Lo que es seguro es la
condición de auténtica novela del texto de Petronio, un género no excesivamente
cultivado en la cultura latina y cuyo máximo ejemplo es El asno de oro, de Apuleyo, que me pareció, hace unos 10 años, la
novela más moderna que había leído hasta entonces, después del Tristram Shandy de Sterne, que siempre
se ha llevado la palma, la palmera y los dátiles de mi admiración, una novela
que sólo volveré a leer cuando, pasados los 100 no me importe volver a fumar en
pipa para poder “ponerme en situación”, en la situación que exige el contexto
de la trama…
En la medida en que fue
novela, ha de señalarse que la libertad de composición de la misma es tan poderosa
que, al hilo de las aventuras de Encolpio y su jovencísimo amante Gitón, cuya
fidelidad tanto le cuesta retener, que les llevan a verse envueltos en las más variadas
situaciones, Petronio nos ofrece no sólo un retrato de ciertas costumbres
populares, sino también una ética, una filosofía de la vida y un repaso de
algunos aspectos culturales controvertidos, como el papel de la retórica en sus
días. Es evidente, sin embargo, que el fuerte contenido erótico de muchas de
las escenas que se han conservado marca al libro como un ejemplo de la variada,
intensa y extensa vida erótica romana.
Lo más famoso del libro de
Petronio, que ha quedado como documento de las famosas “bacanales”, es el capítulo llamado La cena de Trimalción, un auténtico tour de forcé gastronómico que
nos trae a la memoria La grande bouffe,
de Ferreri o El festín de Babette, de
Axel, puesto que la recreación del mismo está planteada casi desde un punto de vista documental, a
juzgar por la minuciosa descripción de cada uno de los innumerables platos que
les son servidos a los asistentes, con una ornamentación barroca, llena de
simbolismos, como en este caso: Era una bandeja circular y tenía
representados a su alrededor los doce signos del zodíaco; sobre cada uno de
ellos, el artista había colocado el especial y adecuado manjar: sobre Aries,
garbanzos, cuya forma recuerda la testuz del borrego; sobre Tauro, carne de ternera;
sobre Gémini, testículos y riñones; sobre Cáncer, una diadema [nuestro pejesapo]; sobre el León, un higo chumbo; sobre
Virgo, la ubre de una cerda que no había criado; sobre la Libra, una balanza
que de un lado tenía una torta y del otro una tarta; sobre Escorpión, un
pescadito de mar; sobre Sagitario, una liebre; sobre Capricornio, una langosta;
sobre Acuario, una oca; sobre Piscis, dos barbos. Fíjese el lector que el
texto no nos habla del “cocinero”, sino del “artista”, lo cual es prueba
evidente del sutil refinamiento gastronómico al que se llegó en aquella época.

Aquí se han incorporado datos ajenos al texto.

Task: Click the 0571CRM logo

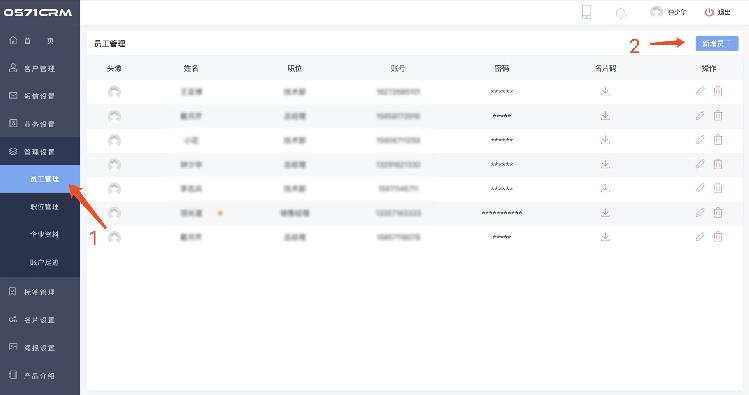Action: pos(38,12)
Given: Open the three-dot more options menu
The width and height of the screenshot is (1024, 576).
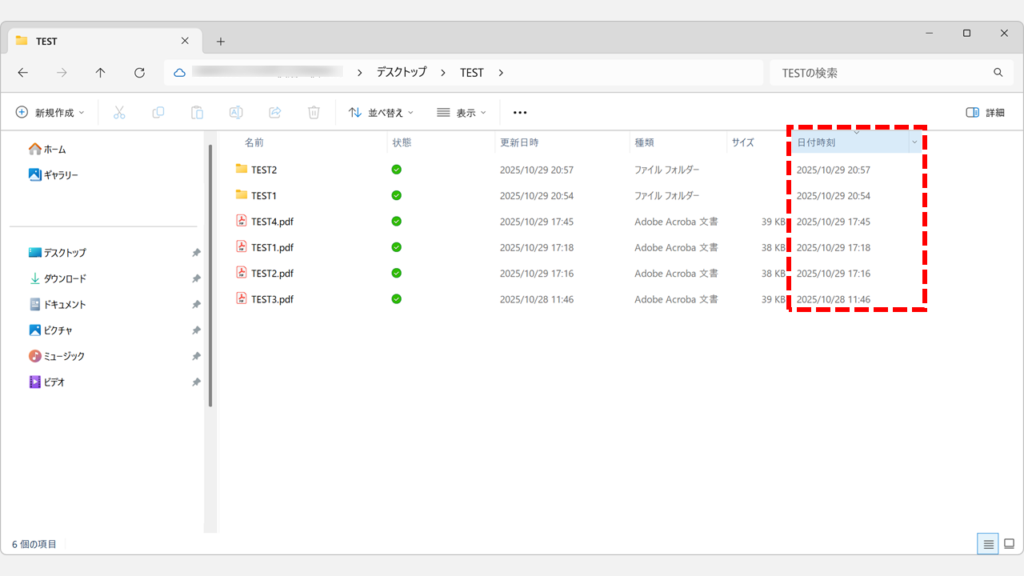Looking at the screenshot, I should coord(520,113).
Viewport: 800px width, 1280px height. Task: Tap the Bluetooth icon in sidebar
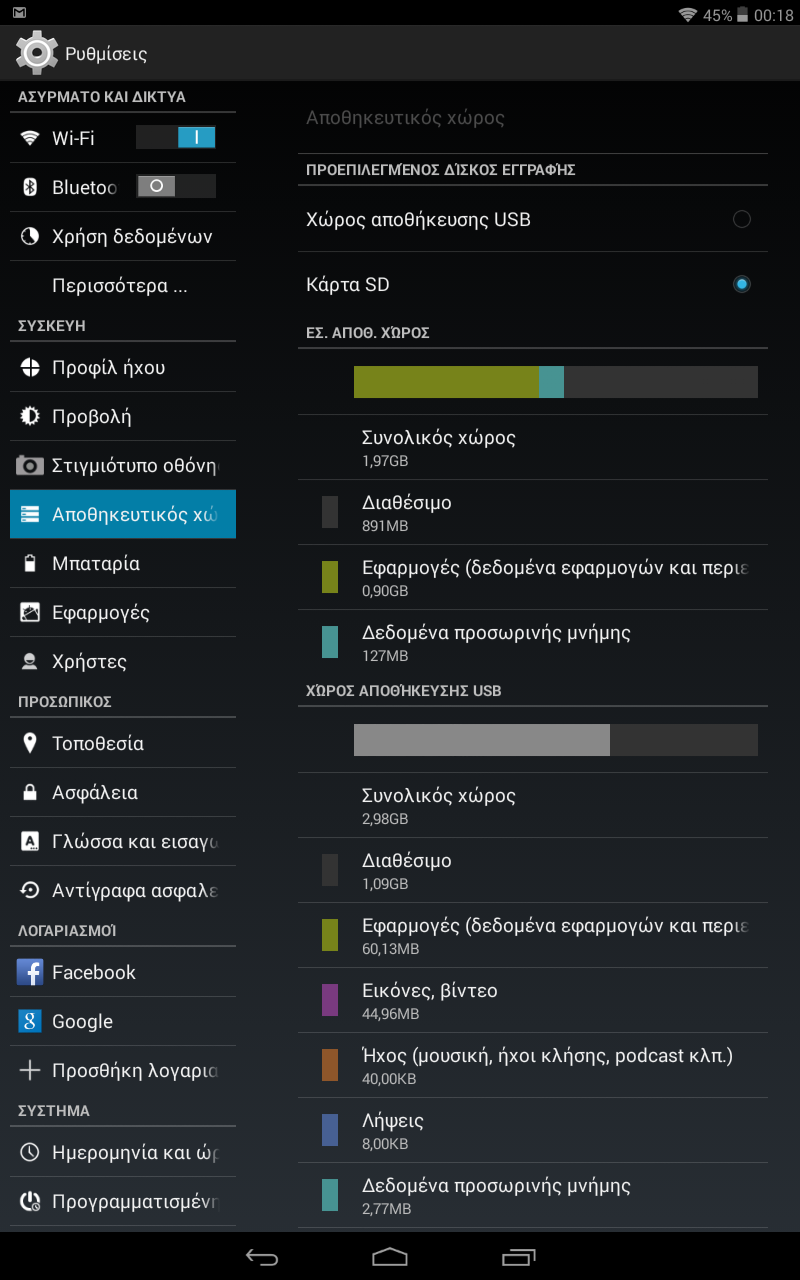[30, 187]
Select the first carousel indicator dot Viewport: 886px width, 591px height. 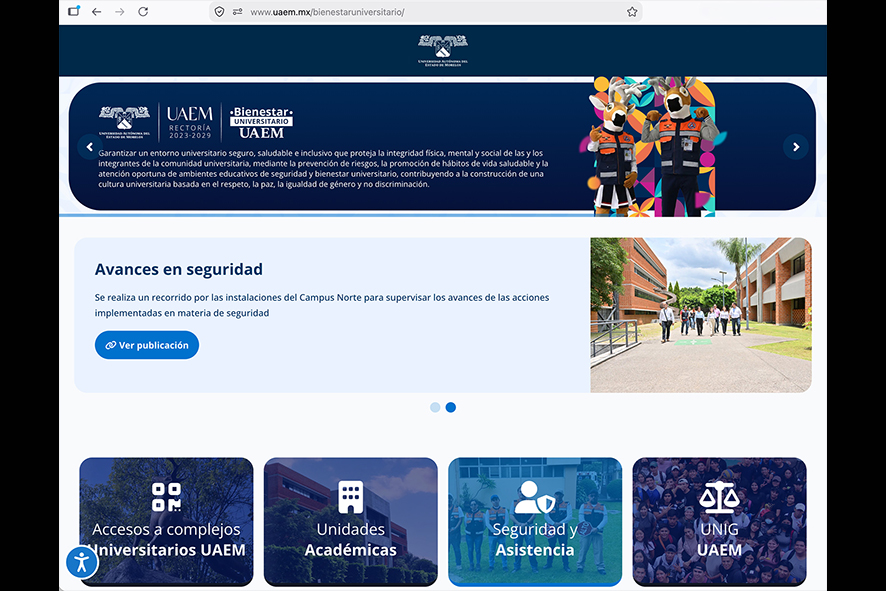pos(435,407)
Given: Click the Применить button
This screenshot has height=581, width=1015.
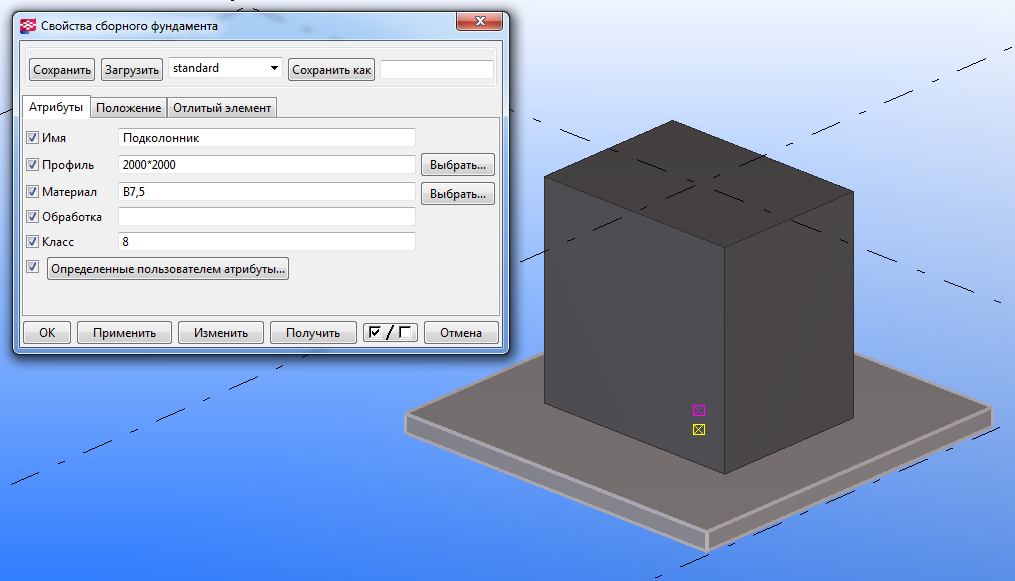Looking at the screenshot, I should (124, 333).
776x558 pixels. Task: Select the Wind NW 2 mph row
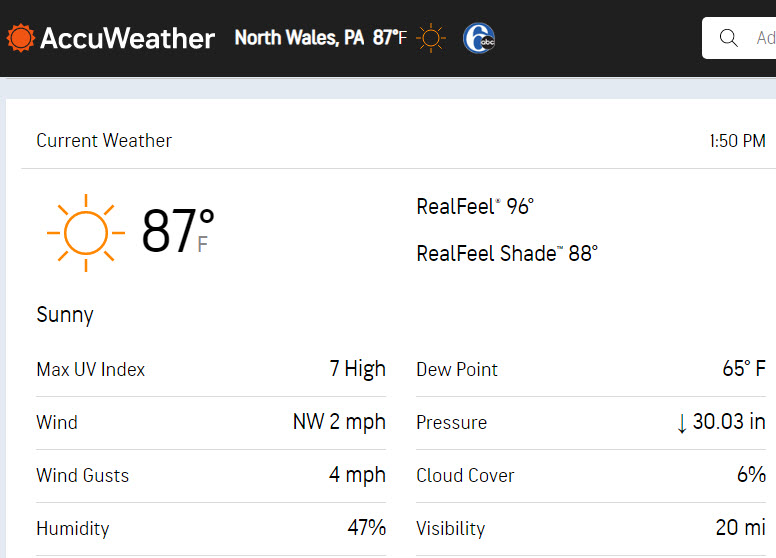coord(211,423)
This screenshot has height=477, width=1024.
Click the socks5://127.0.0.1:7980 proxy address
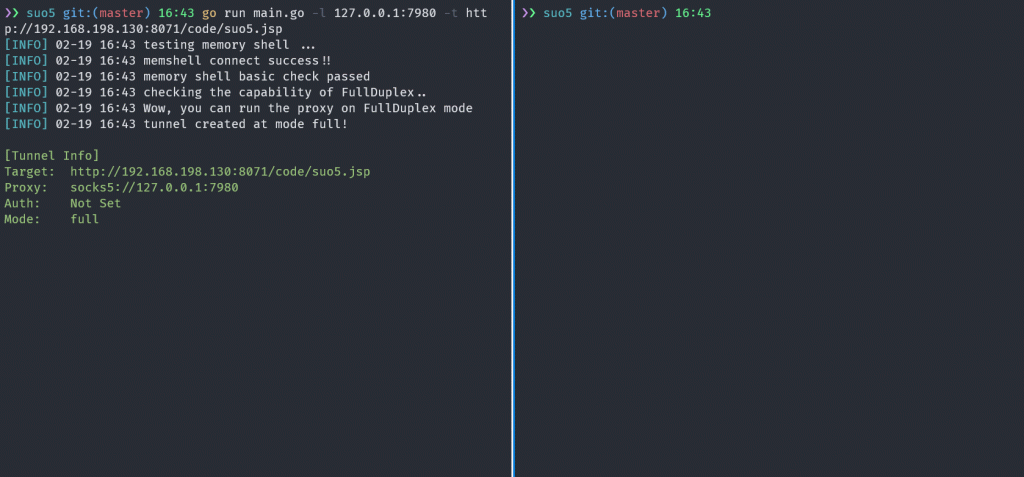[154, 188]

No obstante lo anterior, Petronio no ignora ciertos usos adecuados de los
alimentos, como el consumo del trigo integral con su poderosa acción laxante: Pan casero de harina integral, que, para mí,
es mejor que el blanco; pues me da vigor y, cuando ha de hacer cierta cosa muy
personal, la hago sin lágrimas. Zodiaco, por cierto, antes de que
abandonemos este capítulo, y ya que estamos en ello, al que recurre Petronio
para hacer una clasificación de los oficios tan anecdótica como curiosa de
leer: Aries (…) bajo este signo nacen la
mayoría de los pedantes y peleones. (…) En Gémini (…) los que comen a dos
carrillos. (…) Bajo el signo del León nacen los zampones y los mandones. Virgo
es el signo de las mujeres, de los esclavos fugitivos y de los que arrastran
grilletes. La Balanza, el de los carniceros, de los perfumistas y de cuantos
venden a peso. El Escorpión, el de los envenenadores y asesinos. Sagitario, el
de los bizcos, que echan el ojo a las legumbres pero cogen el tocino.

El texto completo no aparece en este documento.